--- Records for this exercise Enclosed Below ---

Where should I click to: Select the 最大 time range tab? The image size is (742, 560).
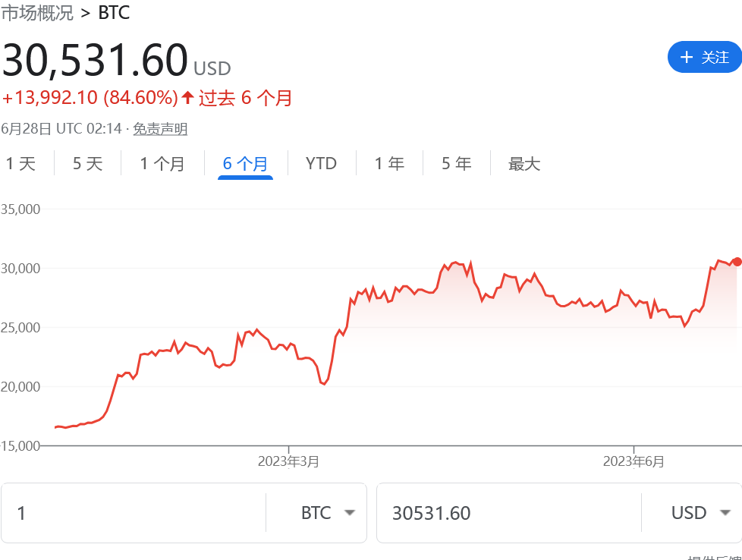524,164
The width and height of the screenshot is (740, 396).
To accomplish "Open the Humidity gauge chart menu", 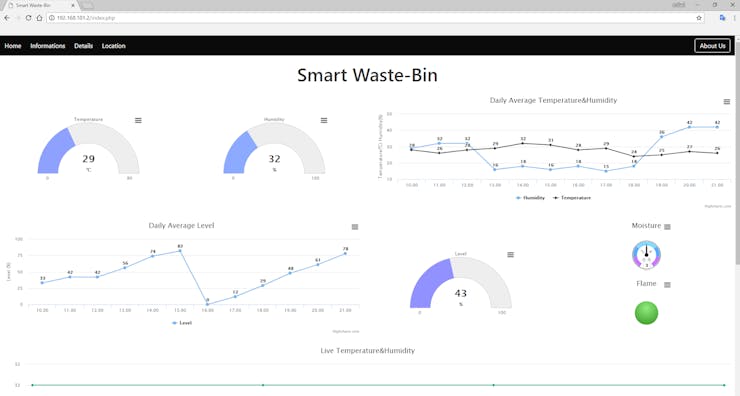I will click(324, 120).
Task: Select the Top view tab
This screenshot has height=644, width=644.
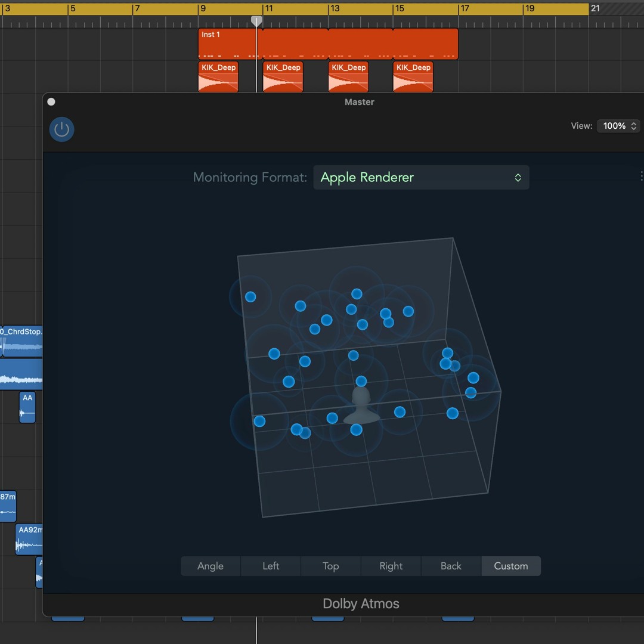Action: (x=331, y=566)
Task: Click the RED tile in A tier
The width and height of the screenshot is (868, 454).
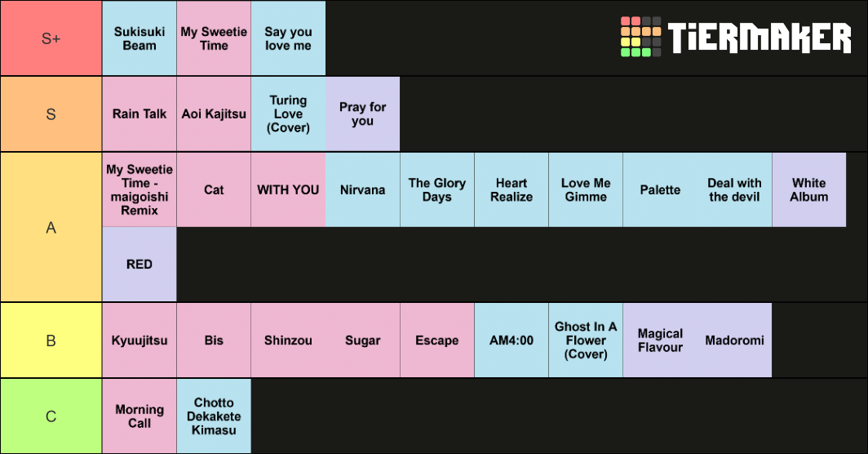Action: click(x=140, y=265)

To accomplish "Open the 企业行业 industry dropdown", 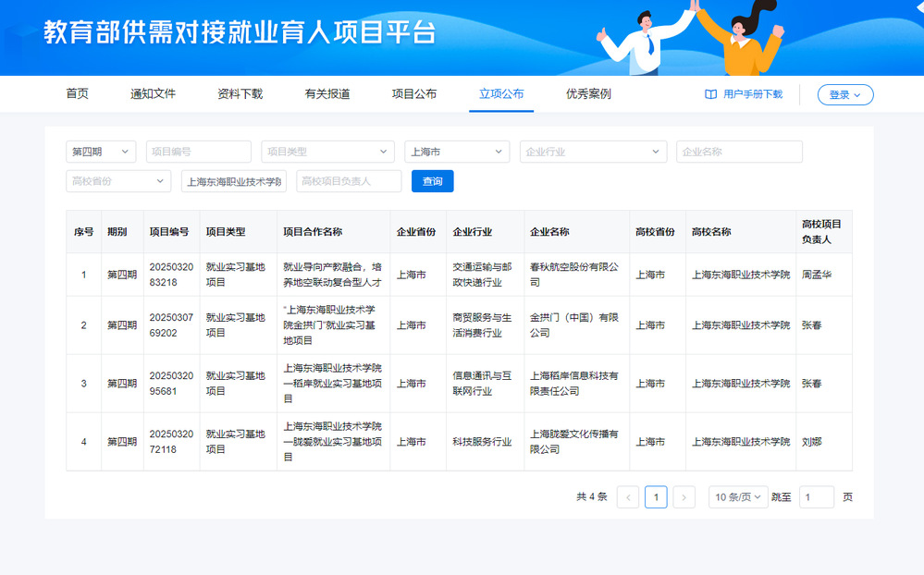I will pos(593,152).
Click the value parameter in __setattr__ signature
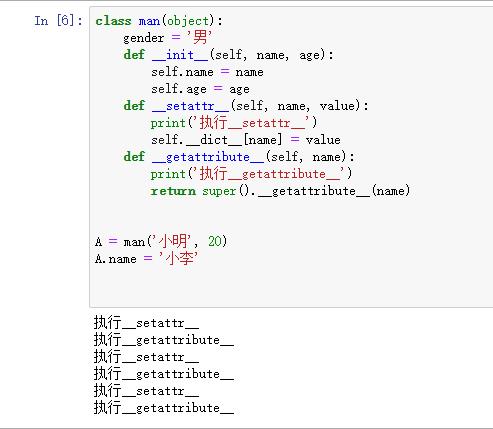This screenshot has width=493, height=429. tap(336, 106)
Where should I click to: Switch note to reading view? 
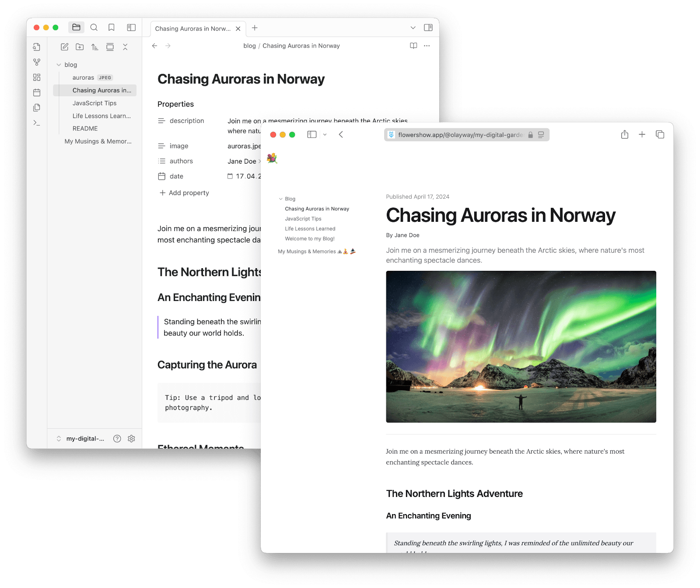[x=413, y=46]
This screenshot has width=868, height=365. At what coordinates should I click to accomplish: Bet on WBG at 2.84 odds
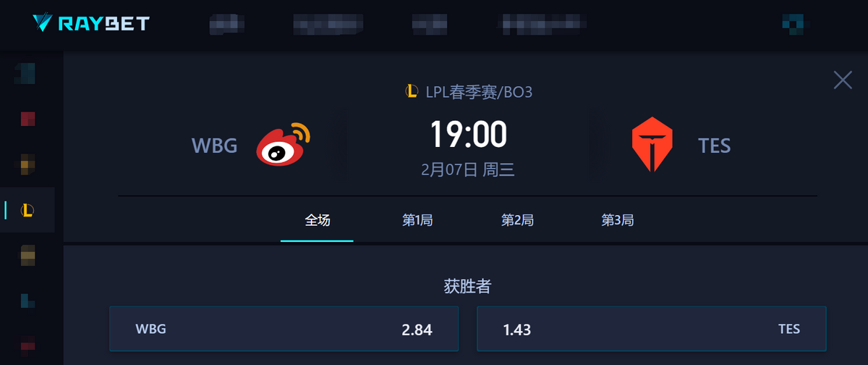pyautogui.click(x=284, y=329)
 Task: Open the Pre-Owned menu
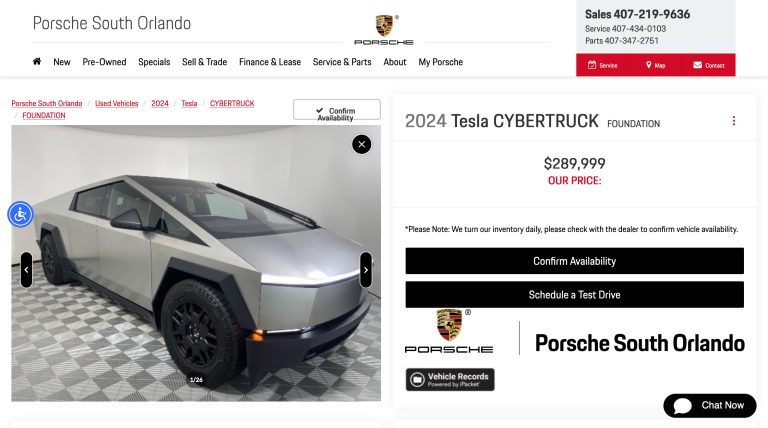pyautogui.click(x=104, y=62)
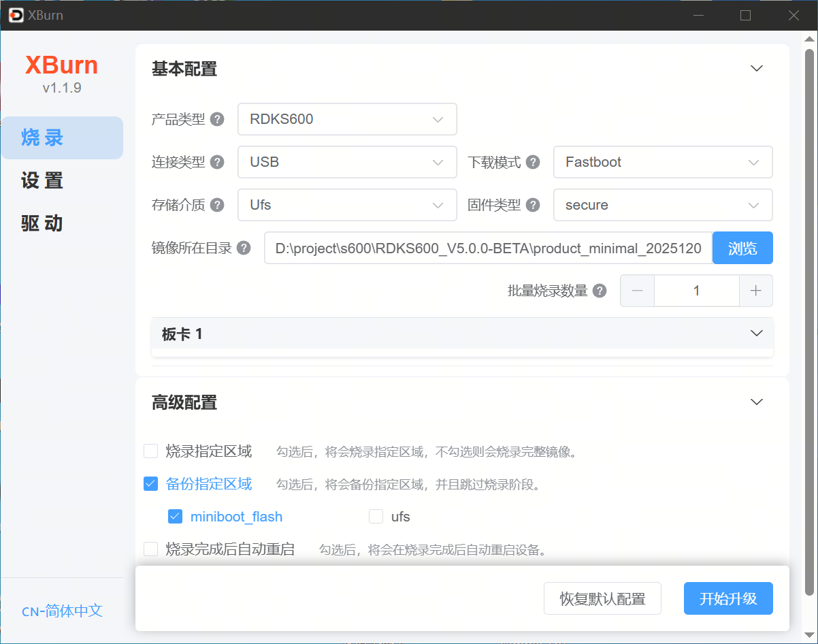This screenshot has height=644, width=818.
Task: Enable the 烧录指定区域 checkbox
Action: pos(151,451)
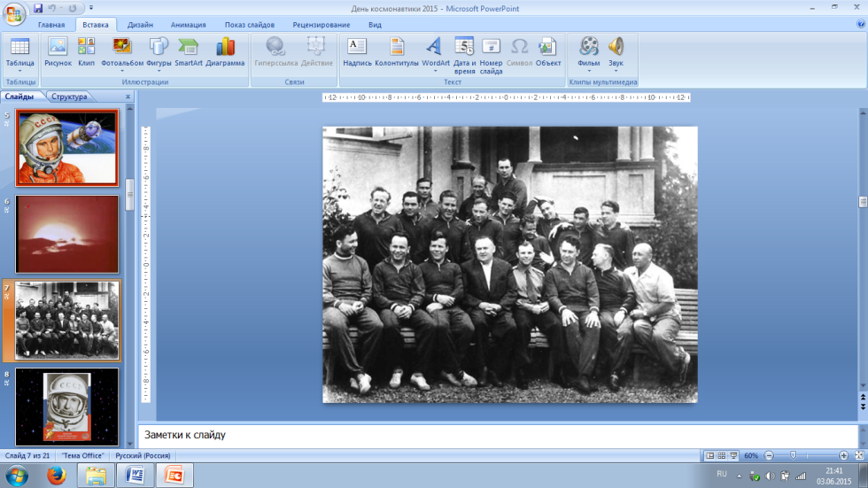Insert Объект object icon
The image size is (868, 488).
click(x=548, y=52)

--- End of Enclosed Records for this exercise ---

Exercise brief:
Only the lines from the one containing "This screenshot has width=868, height=365." through the final line of the records should be transcribed, exactly and with no pictures.

Task output:
This screenshot has width=868, height=365. At what coordinates should I click to accomplish: Bet on WBG at 2.84 odds
pyautogui.click(x=284, y=329)
 Task: Open the Pre-Owned menu
pyautogui.click(x=104, y=62)
This screenshot has height=644, width=818.
Task: Enable the 烧录指定区域 checkbox
Action: pos(151,451)
Insert Объект object icon
The image size is (868, 488).
click(x=548, y=52)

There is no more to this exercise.